Immunomodulatory effects of polysaccharopeptide (PSP) in human PBMC through regulation of TRAF6/TLR immunosignal-transduction pathways.

Li W, Liu M, Lai S, Xu C, Lu F, Xiao X, Bao Y.

Department of Clinical Laboratory, The Second Affiliated Hospital of Chongqing Medical University, Chongqing, China.

Abstract

Context: Polysaccharopeptide (PSP) was extracted from Coriolus versicolor, and has been proved to be a valuable adjuvant for the combination with chemotherapy or radiotherapy in the treatment of various cancers.
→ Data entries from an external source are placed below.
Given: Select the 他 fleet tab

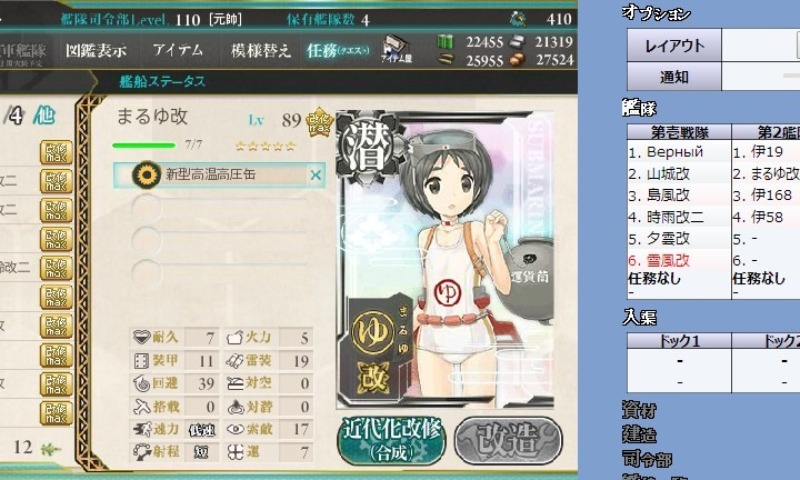Looking at the screenshot, I should [44, 115].
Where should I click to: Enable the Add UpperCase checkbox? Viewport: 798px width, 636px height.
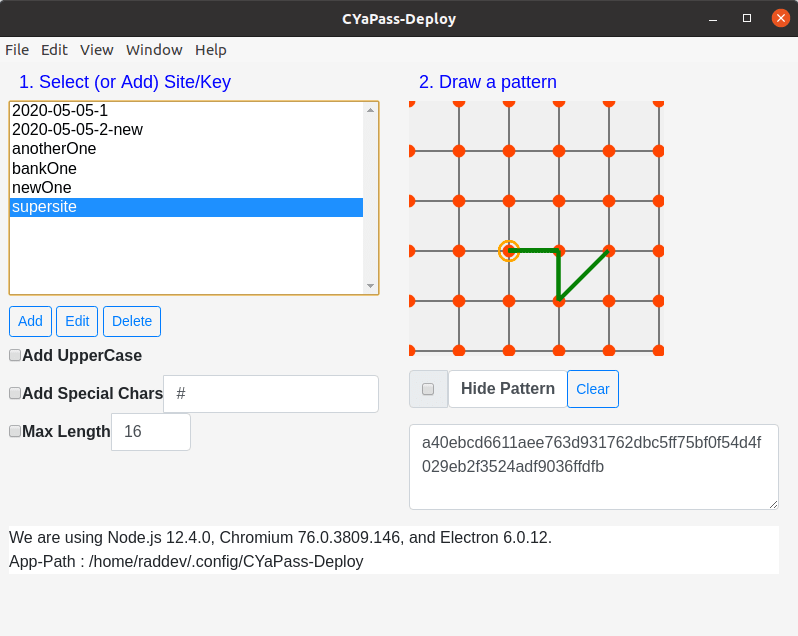point(15,355)
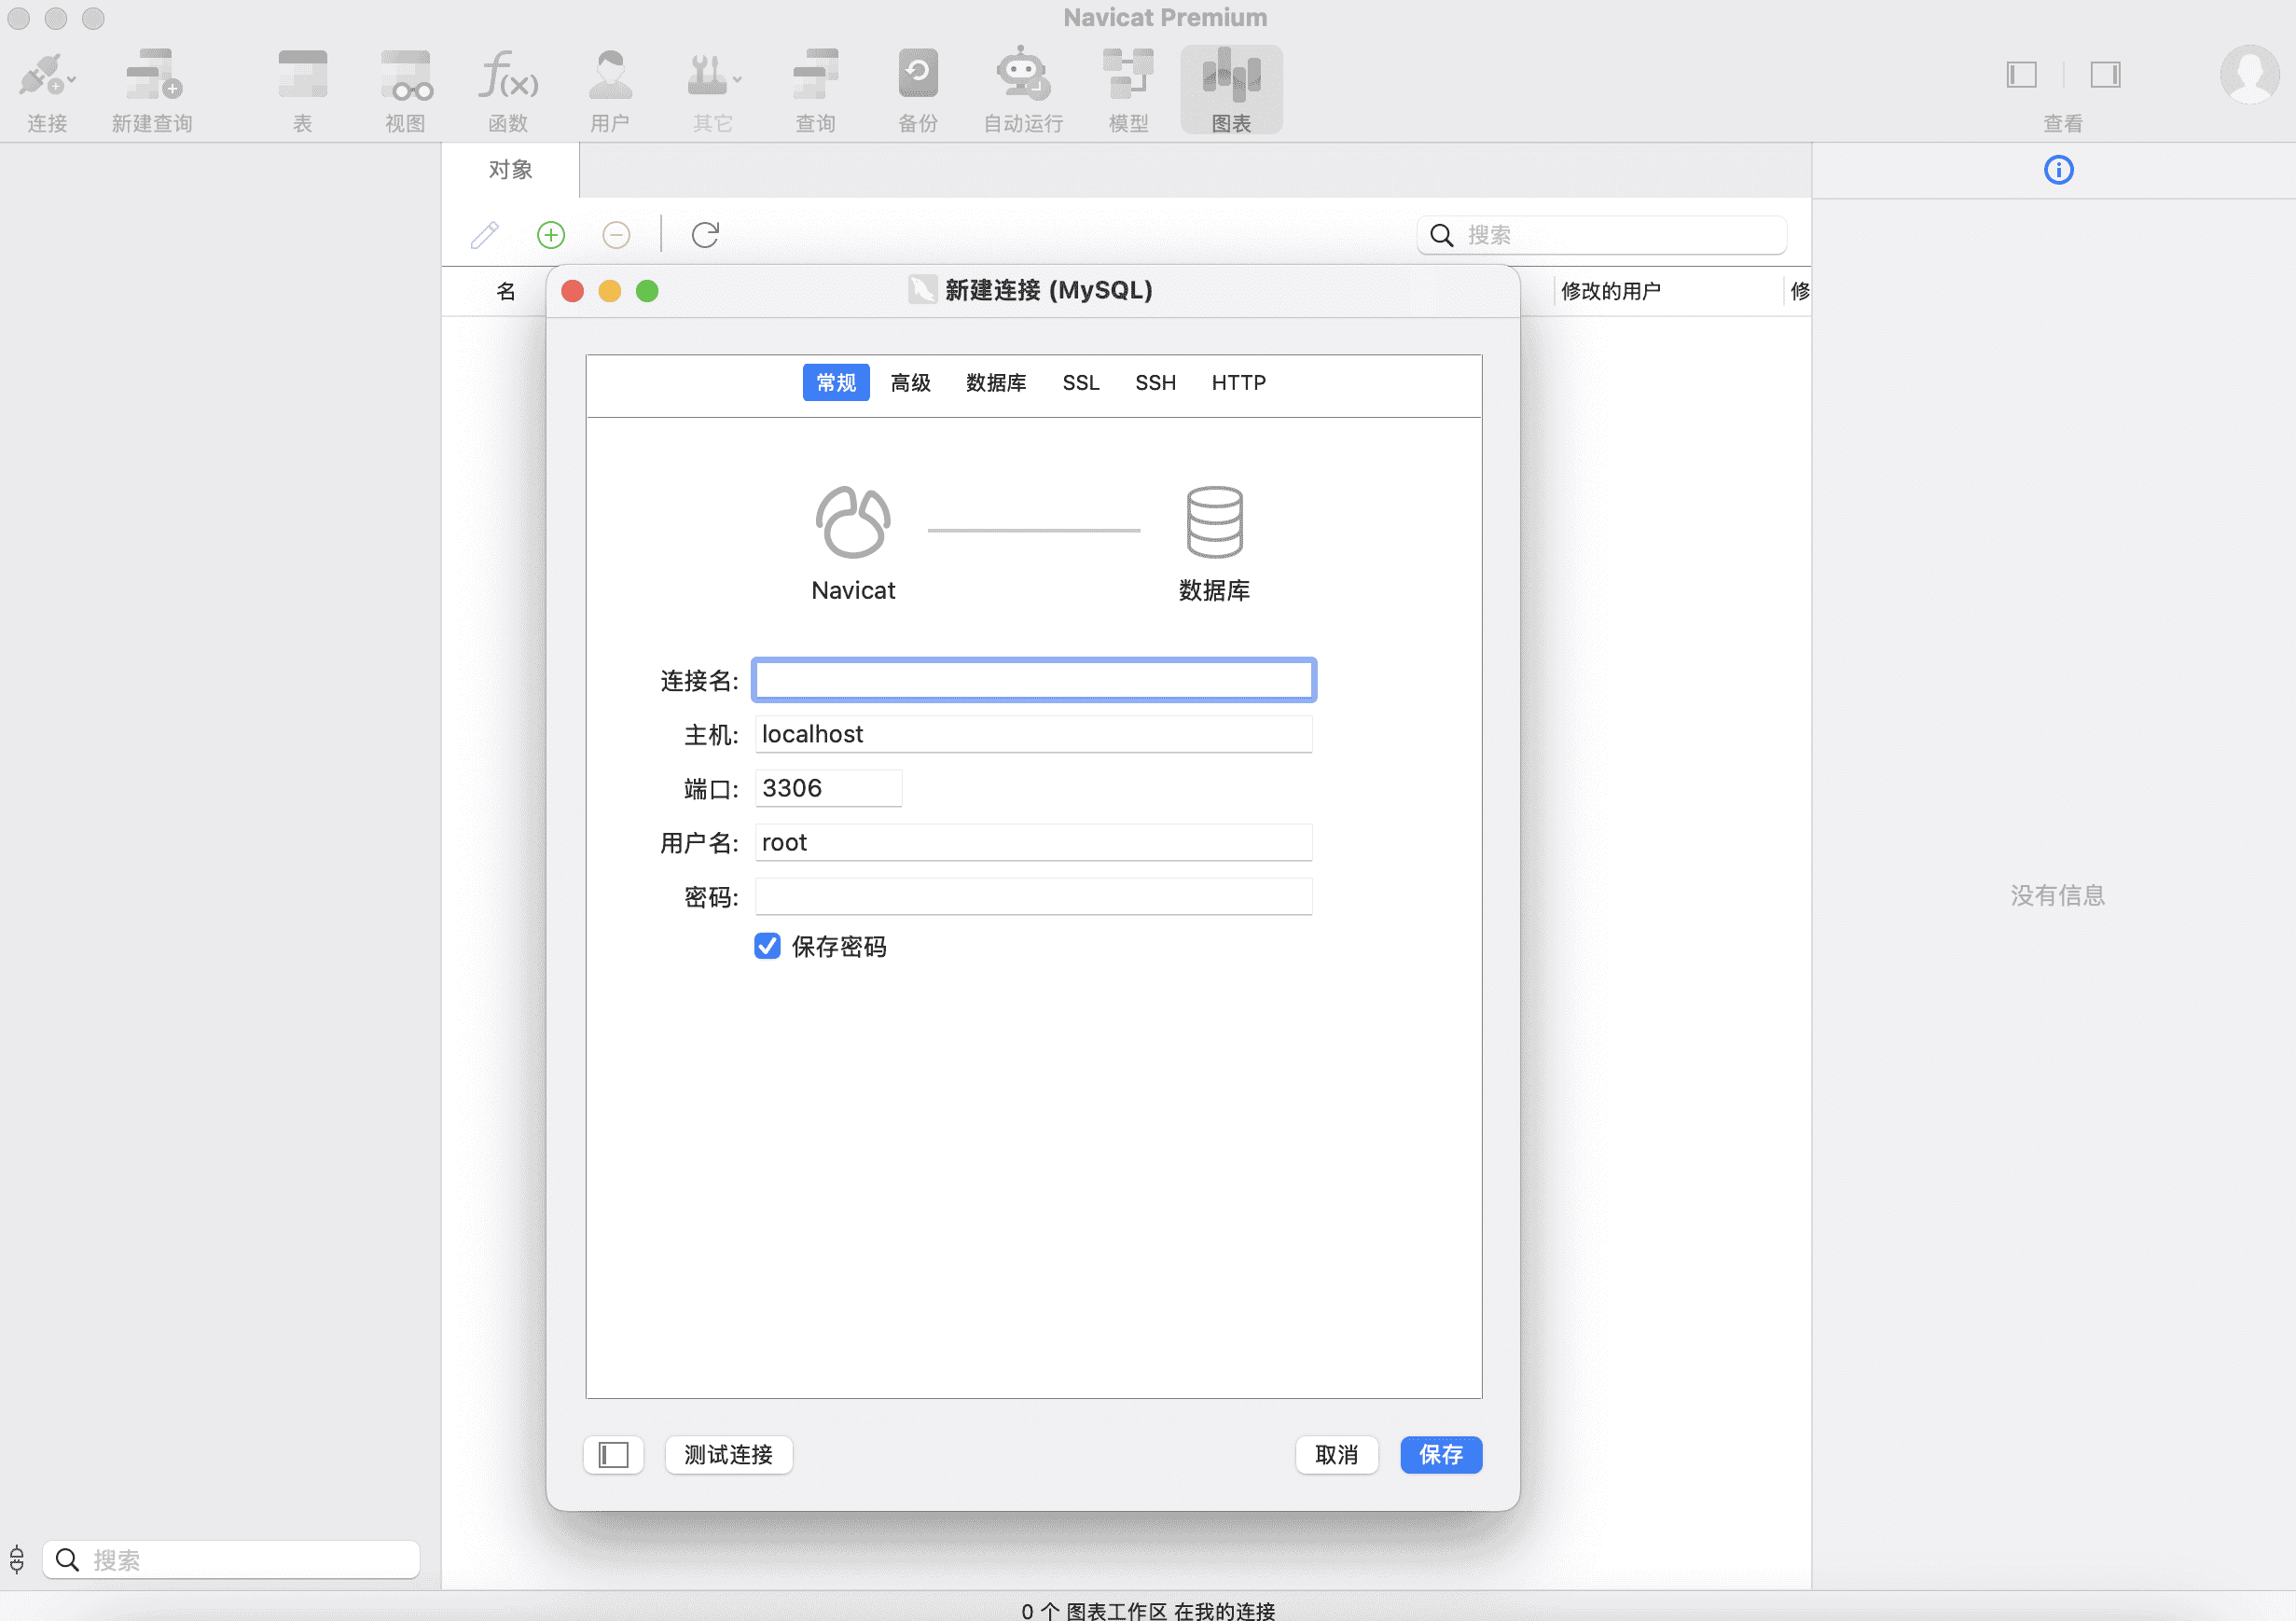Switch to the 高级 tab
Viewport: 2296px width, 1621px height.
[x=910, y=383]
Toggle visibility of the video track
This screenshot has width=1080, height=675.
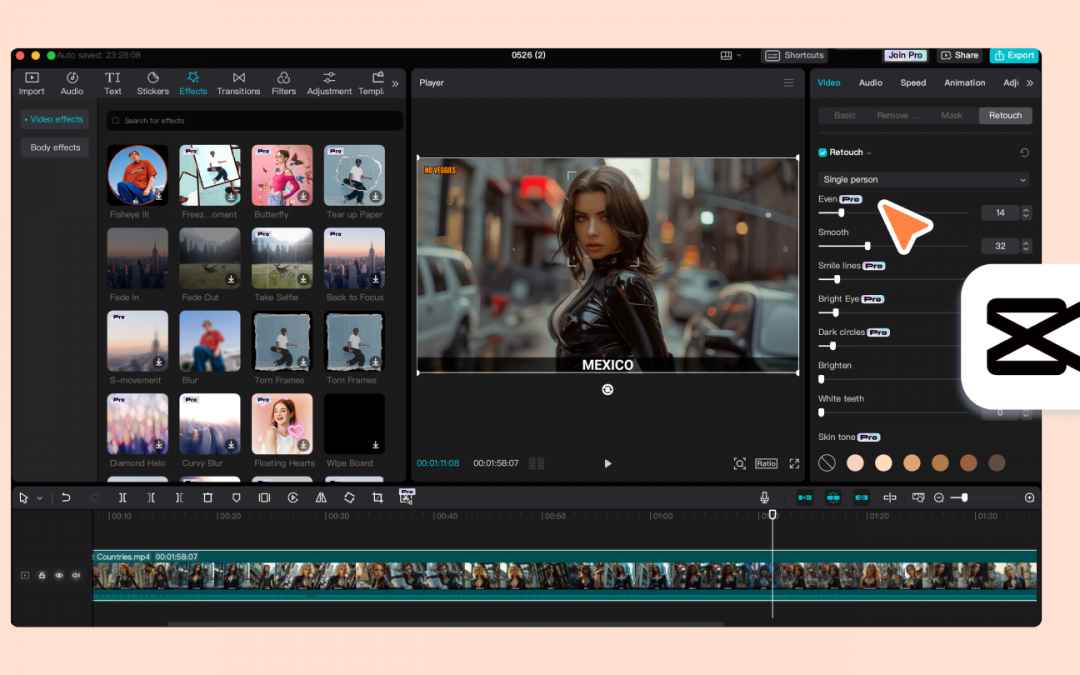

Objective: To understand the mechanism of PSP on immunomodulation, we examined gene expression and cytokine secretion associated with immunosignal-transduction signaling in human peripheral blood mononuclear cells (PBMCs). Methods: cDNA microarray and cytokine antibody array were used to identify differential gene expression profiles and cytokines secretion of PBMCs in the presence or absence of PSP for 24 h. The expression of the key genes and proteins related to Toll-like receptor (TLR) signaling and its downstream pathway was determined by RT-PCR or Western blot. Results: Compared with the control group, PSP up-regulated 22 genes expression (such as IFN-gamma, CXCL10, TLR4, TLR5) in 117 genes associated with TLR signaling. Twenty-three of genes (e.g., TLR9, TLR10, SARM1, TOLLIP) related with TLR signaling pathway were down-regulated in PBMCs under PSP treatments. Five of cytokines (GCSF, GM-CSF, IL-1alpha, IL-6, IFN-gamma) were up-regulated more than 1.3 times by PSP. The mRNA levels of TRAM, TRIF, and TRAF6, which are the key molecules of TLR signaling pathway, were markedly increased (P < 0.05). Moreover, the protein level of TRAF6 was also markedly increased (P < 0.01). Conclusions: PSP-regulated gene expression and cytokine secretion related to TLR signaling pathway in human PBMCs. Especially, TRAM-TRIF-TRAF6 subsignaling pathway of TLR may be one of the key associated signaling pathways in the immunomodulation of PSP.